Why festivals matter
Festivals help Christians remember the key events of Jesus' life, strengthen and renew their faith, build community through shared worship, and pass belief on to the next generation. They turn doctrine into lived experience, so that the incarnation and resurrection are not just ideas but events the community relives each year.
For the exam, link each festival to a belief and to a practice. Christmas connects to the incarnation (a Christianity beliefs topic) and is expressed through Midnight Mass and carols. Easter connects to salvation and the resurrection and is expressed through the Easter Sunday Eucharist and the lighting of the Paschal candle. Examiners reward this kind of joined-up answer, where you show how a celebration carries a doctrine, rather than describing customs in isolation. Note too that festivals differ between traditions: Orthodox Christians follow a different calendar and often celebrate Christmas in January, and the degree of fasting during Lent varies, so a top answer can show awareness of diversity within Christianity as well as the shared core meaning.
Exam-style practice questions
Practice questions written in the style of AQA exam questions on this dot point, with worked answer explainers. The year tag is the paper they imitate, not the source.
AQA 20182 marksWhat does Easter celebrate?Show worked answer →
A 2-mark AO1 question. Easter celebrates the resurrection of Jesus from the dead on the third day after his crucifixion. One mark for resurrection of Jesus, the second for accuracy (rising from the dead after the crucifixion, on Easter Sunday). Do not confuse Easter with the crucifixion itself, which is Good Friday.
AQA 20204 marksExplain two reasons why Easter is important to Christians. Refer to scripture or another source of Christian belief in your answer.Show worked answer →
A 4-mark AO1 question. Reason one: Easter celebrates the resurrection, which proves Jesus defeated death and is the foundation of salvation and eternal life, "if Christ has not been raised, your faith is futile" (1 Corinthians 15:17). Reason two: it renews Christian hope and unites believers in joyful worship and the Eucharist. Markers reward two distinct, developed reasons plus a source. Linking importance to belief (salvation, eternal life) scores higher than describing customs.

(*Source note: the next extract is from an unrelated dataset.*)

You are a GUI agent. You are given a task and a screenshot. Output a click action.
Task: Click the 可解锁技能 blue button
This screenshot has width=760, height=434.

AQA 202212 marks"Christmas is more important than Easter for Christians." Evaluate this statement. In your answer you should refer to Christian teaching, give reasoned arguments to support this statement, give reasoned arguments to support a different point of view, and reach a justified conclusion. [12 marks plus 3 SPaG]Show worked answer →
The AO2 evaluation, 5 bands plus 3 SPaG. Arguments for Christmas: it celebrates the incarnation, the starting point of salvation, and is the most widely observed festival in society, drawing many to church. Arguments against (Easter is greater): the resurrection is the basis of salvation, "if Christ has not been raised, your faith is futile" (1 Corinthians 15:17), so without Easter the birth would mean little; Easter is the oldest and central festival of the church year. Use terms (incarnation, resurrection, salvation). Reach a justified conclusion weighing the birth against the resurrection.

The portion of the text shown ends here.